What isn't mentioned is why SQLite is using a virtual machine in the first place. The reason is that SQLite only calculates the next row of results when you ask - it does not calculate all result rows at once in advance. Each time you ask for the next row of results it has to resume from where it last left off and calculate that next row. The virtual machine is a way of saving state between those calls for the next row (amongst other things).
This is also why there isn't a method in SQLite DB adapters to get the number of result rows. SQLite has no idea other than actually calculating them all which is the same amount of effort as getting all of them.
They could have achieved the same effect by implementing it in a language with continuations or coroutines, or maybe just iterator functions. That might be viable today if the language is fast enough and callable from C.
C# and LuaJIT spring to mind.
Also, one of the goals of SQLite is to be available everywhere. It's available as super-standard-super-clean C code in one .c file, that works on just about every architecture. Had they used C# or LuaJIT, that could not be achieved.
I'm not sure if you are aware, but SQLite is what powers almost every app on Android or iPhone that needs tabular storage, including the built in ones like Contacts.
They did. They just implemented their own minilanguage instead, that (AFAIK) simply has no conventional syntax-based serialization. It's still a language, though. Given their tight focus, it is completely plausible that they can create a little VM that will run far, far better than any general-purpose language VM could.
If performance and portability are your goals, C is going to be the logical choice.
C# and LuaJIT are not options. I don't really understand what your point is, because they implemented their own VM instead.
The VM used by SQLite is different from the VM used by things like Javascript or Python in that SQL is not a general-purpose programming language. Most of the opcodes in the SQLite VM are heavy-weight concepts such as "insert a key/value pair into a b-tree" or "decode the N-th column of a table row". These opcodes are implemented with hundreds or thousands of lines of C code. The overhead of instruction dispatch is insignificant in comparison. And so there isn't much of a performance advantage one way or the other between a stack machine and a register machine in SQLite. The choice of a register machine is for maintainability, reliability, and testability.

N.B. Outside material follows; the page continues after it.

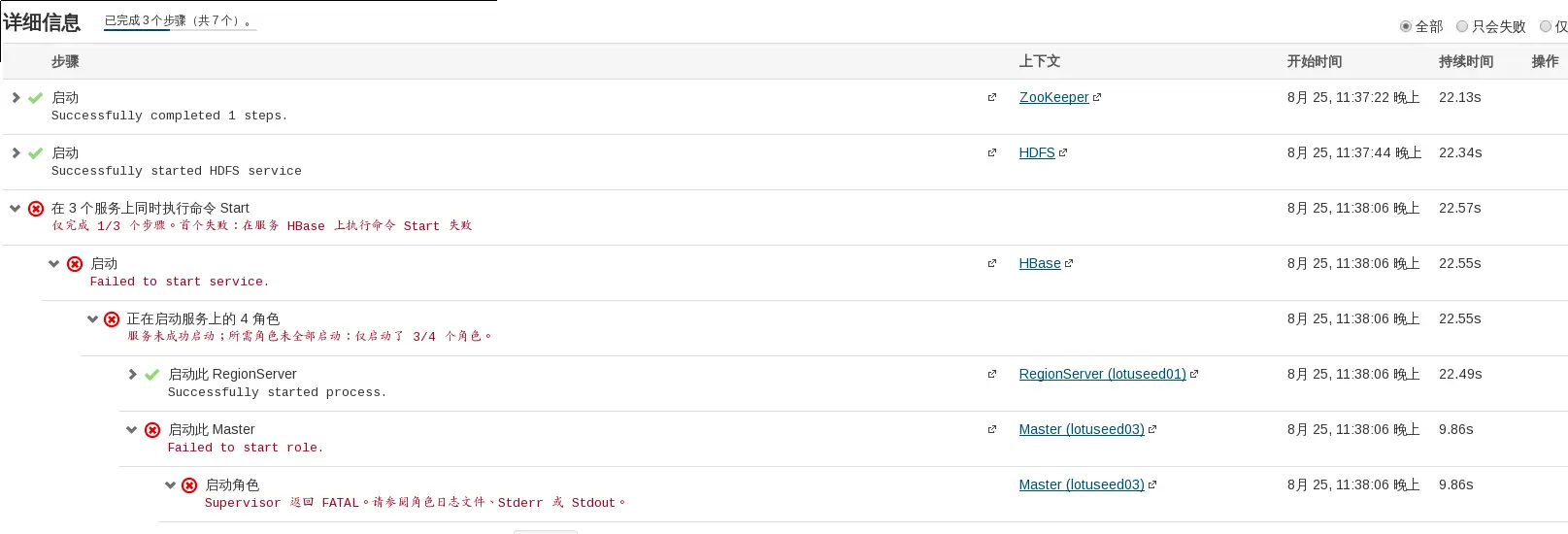Select the 只会失败 radio filter
The height and width of the screenshot is (534, 1568).
click(1462, 26)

I am no expert in this field, but AFAIK http://static.usenix.org/events/vee05/full_papers/p153-yunhe... (discussed on http://news.ycombinator.com/item?id=704576) has not really been refuted.
I base that on the fact that both Dalvik (http://davidehringer.com/software/android/The_Dalvik_Virtual...) and Lua 5.0 (http://www.lua.org/doc/jucs05.pdf) use register-based VMs.
"Berkeley DB is not exposed to the end-user. It is totally hidden below the SQLite APIs. It acts as the storage engine in place of SQLite's own BTREE. An application written to use the SQLite version 3 API can switch to Oracle Berkeley DB with no code changes, simply re-link against Berkeley DB."
http://www.oracle.com/technetwork/database/berkeleydb/overvi...
I haven't had time to read the full paper, but it looks very interesting.
I use SQLite frequently in small projects and it's absurdly invaluable. That it's free and PD almost beggars belief.